A. Representative IF staining for RAB7 (green) in primary human melanocytes expressing empty vector or oncogenic HRAS^G12V. Nuclei are counterstained with DAPI. B. Transmission electron microscopy image of primary human melanocytes expressing empty vector or HRAS^G12V. Note the presence of large single membrane macropinosomes in HRAS^G12V-expressing melanocytes, absent in the empty vector-expressing counterparts. C. Representative fluorescence, bright field and merged micrographs showing the activation of macropinocytic uptake (visualized by 70kD Rhodamine(Rhd)-Dextran uptake) in primary human melanocytes expressing oncogenic HRAS^G12V. D. Representative bright field micrographs showing senescence-associated β-Galactosidase (β-Gal) stainings of melanocytes transduced with empty HRAS^G12V-encoding vectors and treated with 10μM LY294002, 10 μM U0126 or vehicle control. Inhibitors were added one day post-transduction and were refreshed every 24h. Pictures were taken at day 6 post-transduction. E. Pooled quantification of vacuolized and β-Gal-positive cells from two independent experiments in vector- or HRAS^G12V- expressing melanocytes treated as indicated. Unless otherwise indicated, scale bars correspond to 10 μm.
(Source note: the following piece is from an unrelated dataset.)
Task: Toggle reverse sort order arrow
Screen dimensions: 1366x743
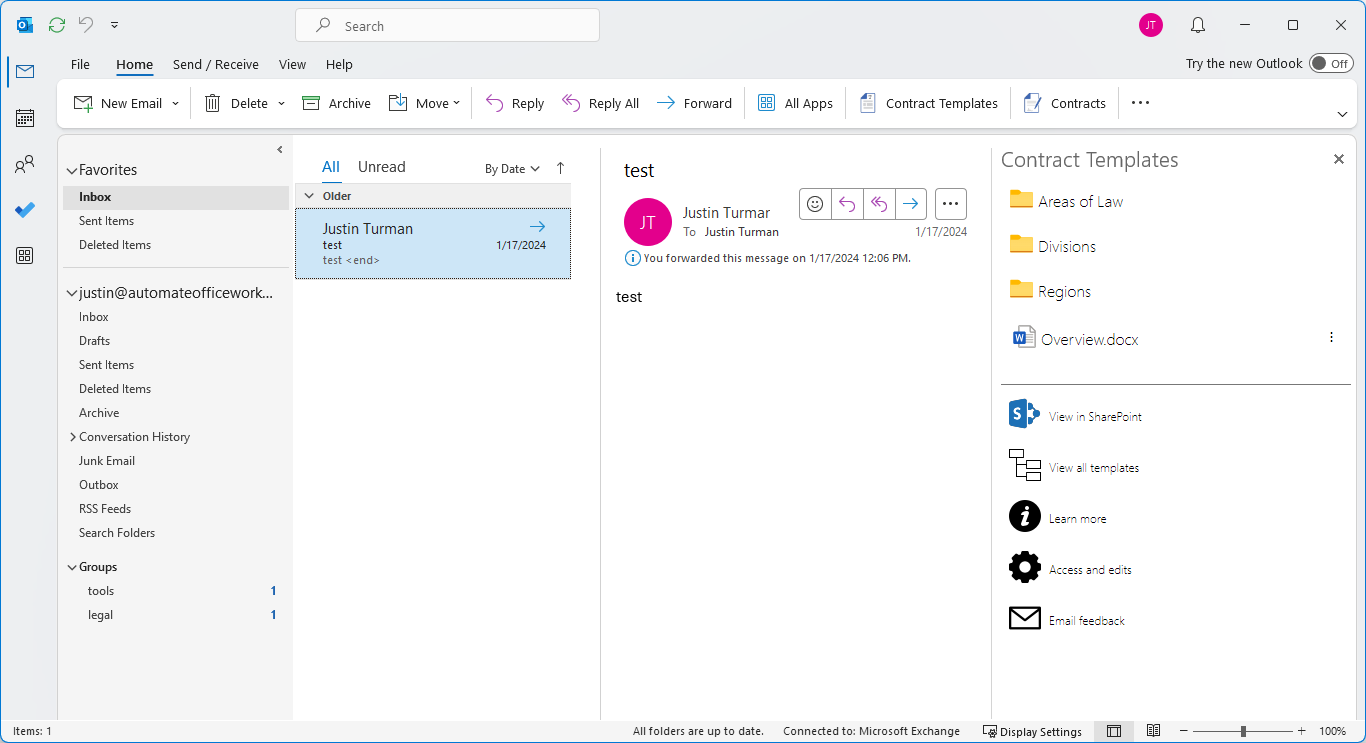Action: click(560, 168)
Figure 4. RAB7 counteracts PI3K-driven oncogenic stress

A. Immunoblot analyses of total cell extracts isolated from melanocytes co-expressing the indicated oncogenes and wild-type (WT) or dominant negative (T22N) GFP-RAB7, or their corresponding empty vector controls. B. Representative micrographs showing the effect of RAB7 wild-type (WT) or dominant negative (T22N) overexpression on SA-β-gal staining and cytoplasmic vacuolization in primary human melanocytes expressing the indicated oncogenes. Scale bars, 10μm. C. Dot plot showing the impact of RAB7 wild-type (WT) or dominant negative (T22N) overexpression in the size of HRAS^G12V-induced vacuoles in primary human melanocytes (vacuoles of ≥1μm in diameter were individually measured). D. Quantification of SA-β-gal positive cells from B.. Data are presented as means ± SEM of three independent experiments.

Figure 5. In vivo visualization of RAB7-positive macropinosomes

A. Co-staining of RAB7 (red) and S100 (green) in paraffin-embedded sections of the indicated human melanocytic skin lesions. B. Visualization of RAB7-decorated endosomes (red) in paraffin-embedded melanocytic lesions (marked in green by S100) generated in indicated mouse models. Note high vesicular-patterned staining of RAB7 in S100-positive (S100+) melanocytes compared to S100- skin cells.